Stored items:
######
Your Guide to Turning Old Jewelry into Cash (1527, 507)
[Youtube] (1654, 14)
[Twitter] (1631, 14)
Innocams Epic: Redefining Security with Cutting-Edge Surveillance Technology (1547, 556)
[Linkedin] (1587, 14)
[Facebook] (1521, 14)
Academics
######
Task requirements =>
Beginning at the line where "Innocams Epic: Redefining" appears, extract each line through the end of the data above; keep them exact and include nothing else.

Answer to this problem =>
Innocams Epic: Redefining Security with Cutting-Edge Surveillance Technology (1547, 556)
[Linkedin] (1587, 14)
[Facebook] (1521, 14)
Academics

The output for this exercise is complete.